* DATA TO PROCESS
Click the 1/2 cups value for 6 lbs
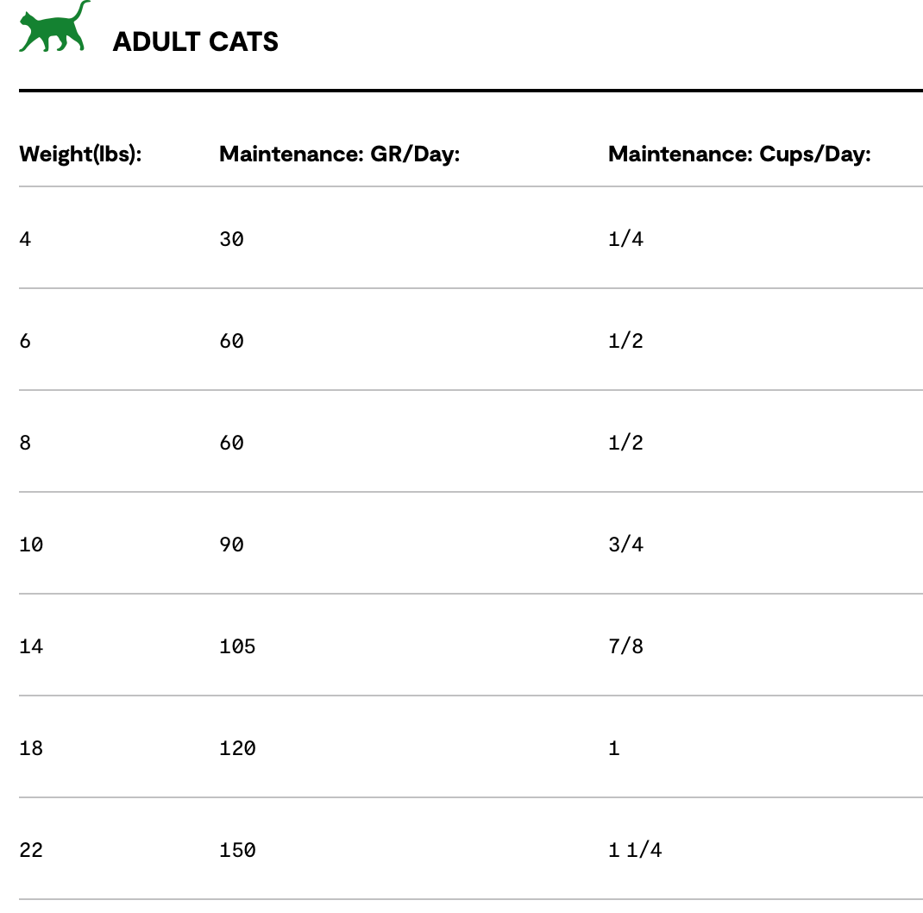The width and height of the screenshot is (923, 913). tap(625, 341)
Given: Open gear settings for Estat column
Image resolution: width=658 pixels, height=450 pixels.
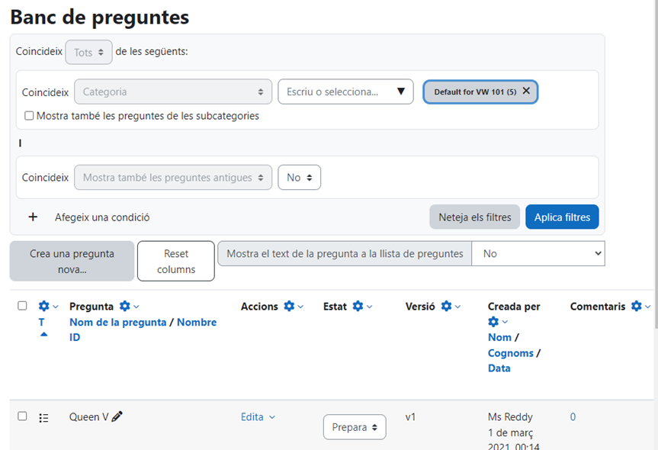Looking at the screenshot, I should [358, 307].
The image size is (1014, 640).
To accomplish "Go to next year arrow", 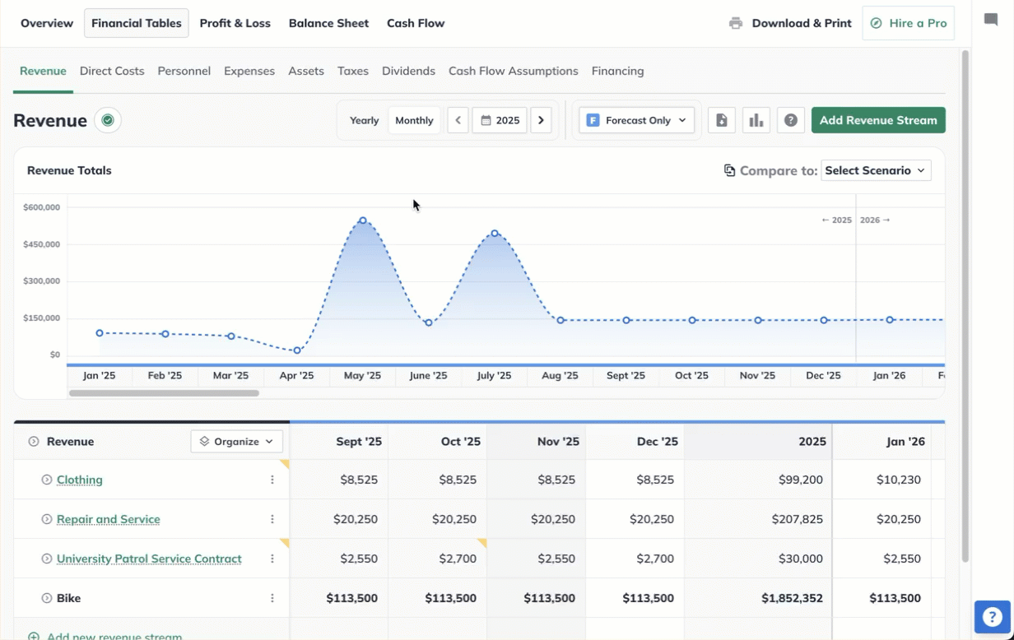I will tap(541, 120).
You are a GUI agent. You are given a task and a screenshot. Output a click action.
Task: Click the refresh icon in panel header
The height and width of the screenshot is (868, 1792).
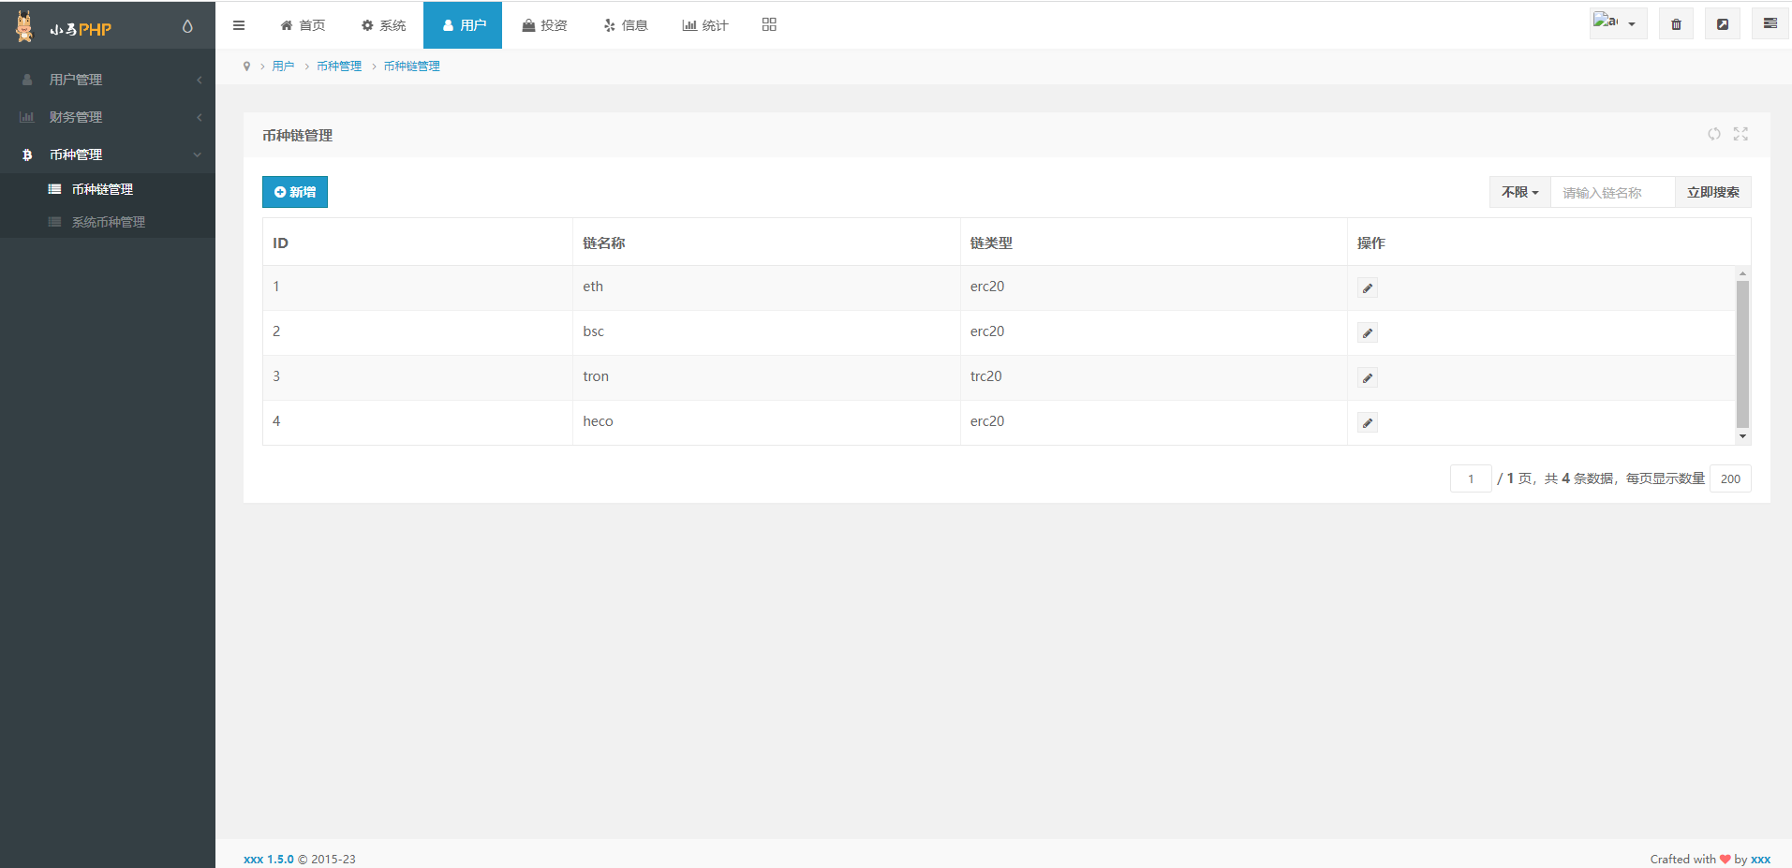coord(1713,134)
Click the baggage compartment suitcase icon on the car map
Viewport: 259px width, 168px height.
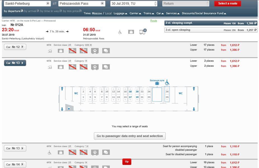157,83
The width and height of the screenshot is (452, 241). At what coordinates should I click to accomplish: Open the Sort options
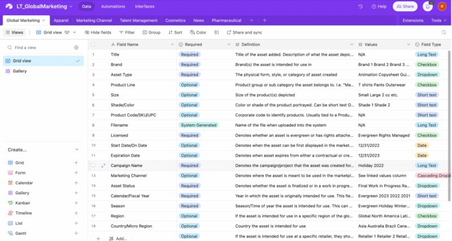pyautogui.click(x=175, y=33)
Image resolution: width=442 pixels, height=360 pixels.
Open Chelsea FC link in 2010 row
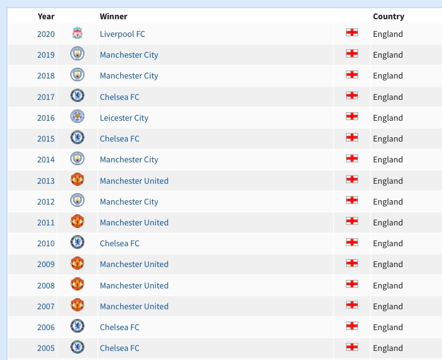point(120,243)
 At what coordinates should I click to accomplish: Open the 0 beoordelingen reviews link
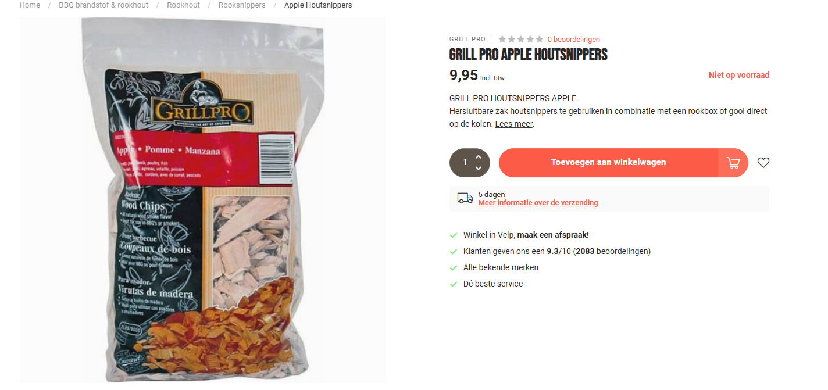click(573, 40)
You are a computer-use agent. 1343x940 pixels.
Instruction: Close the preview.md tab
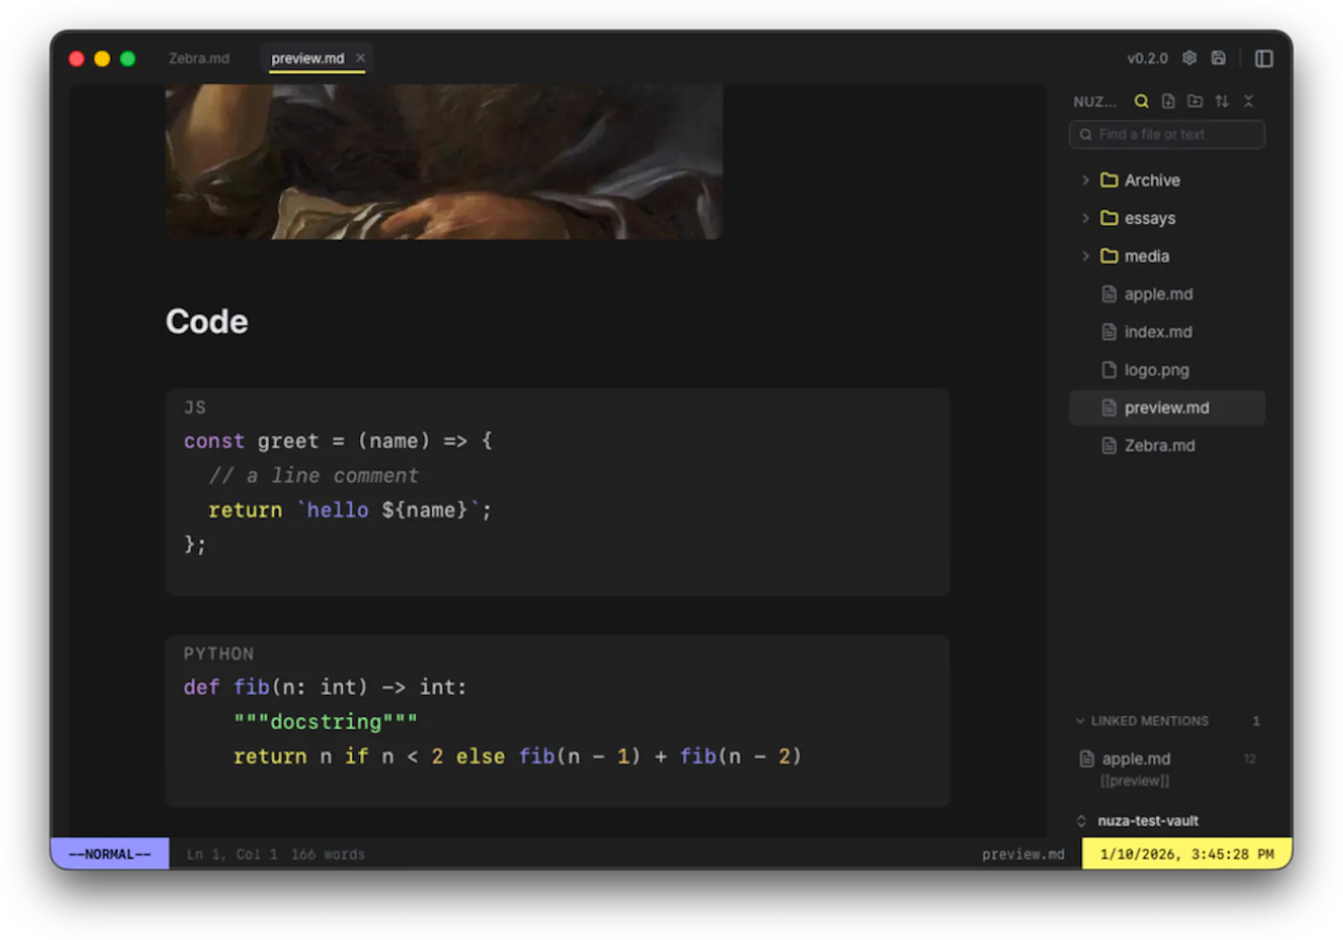360,58
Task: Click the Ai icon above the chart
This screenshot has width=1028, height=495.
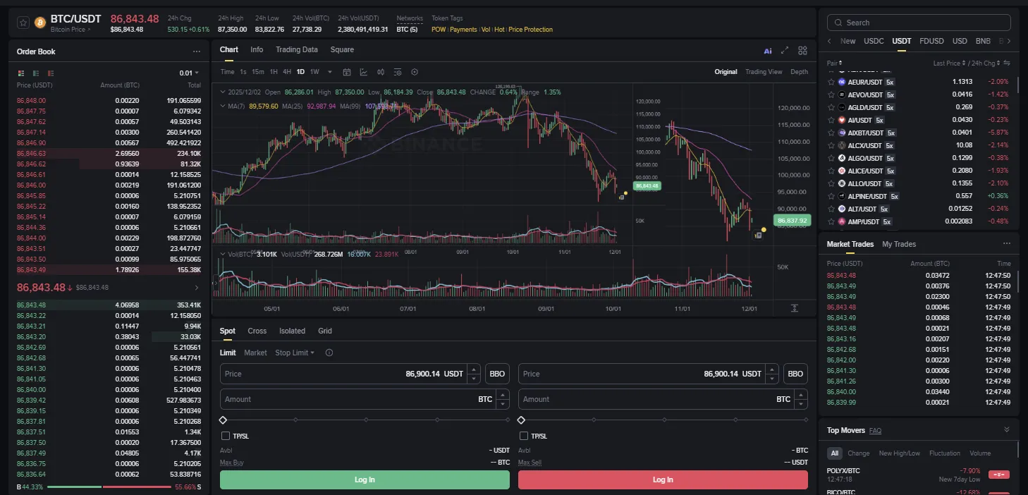Action: [x=768, y=51]
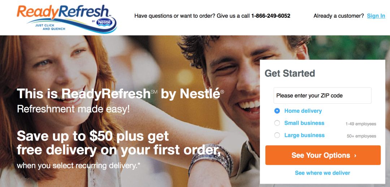Choose the Large business radio button
390x187 pixels.
pyautogui.click(x=277, y=135)
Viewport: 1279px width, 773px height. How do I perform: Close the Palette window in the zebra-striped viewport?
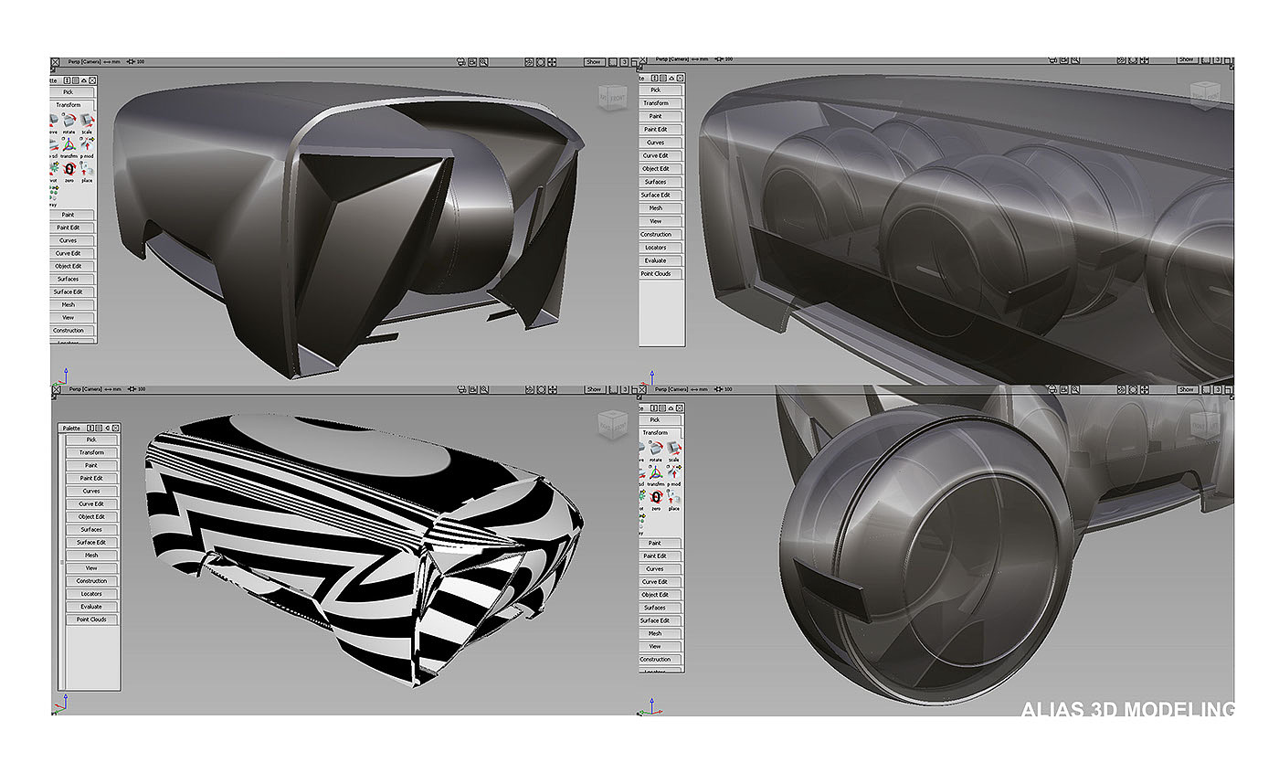116,428
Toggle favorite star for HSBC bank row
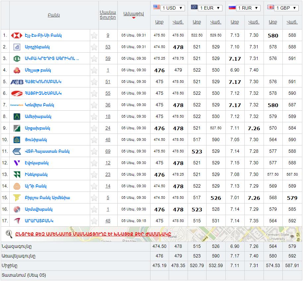The image size is (303, 281). point(94,35)
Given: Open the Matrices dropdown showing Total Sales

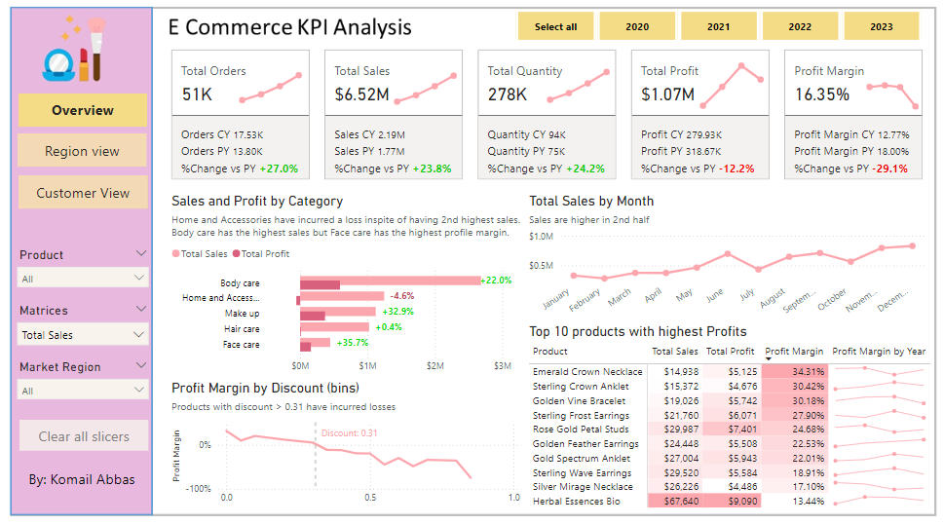Looking at the screenshot, I should click(83, 335).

* ASSIGNMENT
What you return from the records above should be exactly everything from the line with "Viewport: 259px width, 168px height." down to the line with "Task: Click the Ai icon above the chart", both kept, and no pictures.

* OUTPUT
Viewport: 259px width, 168px height.
157,83
The width and height of the screenshot is (452, 241). At what coordinates should I click to accomplish: Open the Sort options
pyautogui.click(x=175, y=33)
Image resolution: width=442 pixels, height=360 pixels.
Open Chelsea FC link in 2010 row
point(120,243)
 At what coordinates should I click to accomplish: Open the 0 beoordelingen reviews link
click(573, 40)
You are a computer-use agent. 1343x940 pixels.
Instruction: Close the preview.md tab
360,58
Task: Click the Ai icon above the chart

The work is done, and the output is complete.